Movie: The White Rose

Last night I watched the subtitled movie "Sophie Scholl: The Last Days" about the young and courageous members of the secret resistance group in 1942-3 Germany, The White Rose. The group members, mostly students at the university of Munich, distributed thousands of leaflets denouncing the Nazi programme of war and murder. A few days after they were caught, the leaders (including Sophie Scholl, who was 21) were guillotined; many others were imprisoned. As a movie I don't recommend it, it is very depressing, one is better off to just read about The White Rose on the Internet (the Wikipedia article seems to give a decent overview). But the story depicts, negatively, the grand power of intellectual activism: besides brute force, irrationality has no defense against voices of reason. It may be a fictitious line, but in the movie Hans defiantly tells the judge that he and Hitler must be afraid of -- and thus morally inferior to -- the members of The White Rose, otherwise there wouldn't even be a trial.

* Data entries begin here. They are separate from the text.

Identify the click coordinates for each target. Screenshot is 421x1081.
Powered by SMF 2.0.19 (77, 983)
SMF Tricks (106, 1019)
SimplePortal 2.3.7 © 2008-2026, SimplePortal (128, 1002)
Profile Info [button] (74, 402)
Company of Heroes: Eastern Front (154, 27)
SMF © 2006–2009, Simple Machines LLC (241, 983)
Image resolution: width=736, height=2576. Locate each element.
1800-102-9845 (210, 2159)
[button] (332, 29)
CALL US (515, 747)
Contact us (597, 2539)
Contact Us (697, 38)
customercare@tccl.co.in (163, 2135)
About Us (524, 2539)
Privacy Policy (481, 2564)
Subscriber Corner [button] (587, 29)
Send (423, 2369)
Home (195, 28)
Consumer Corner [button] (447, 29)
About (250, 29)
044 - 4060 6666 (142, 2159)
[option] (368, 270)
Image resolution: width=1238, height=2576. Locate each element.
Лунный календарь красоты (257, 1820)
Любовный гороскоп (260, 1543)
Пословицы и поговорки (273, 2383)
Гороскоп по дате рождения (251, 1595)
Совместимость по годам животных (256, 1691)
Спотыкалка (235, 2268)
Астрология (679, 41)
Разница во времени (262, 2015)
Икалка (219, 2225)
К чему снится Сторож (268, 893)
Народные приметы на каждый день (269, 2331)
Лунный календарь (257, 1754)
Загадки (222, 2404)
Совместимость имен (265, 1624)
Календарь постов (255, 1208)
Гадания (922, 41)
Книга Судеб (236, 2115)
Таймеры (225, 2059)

From The White Rose leaflet #3:
[W]hy do you allow these men who are in power to rob you step by step, openly and in secret, of one domain of your rights after another, until one day nothing, nothing at all will be left but a mechanised state system presided over by criminals and drunks? Is your spirit already so crushed by abuse that you forget it is your right - or rather, your moral duty - to eliminate this system?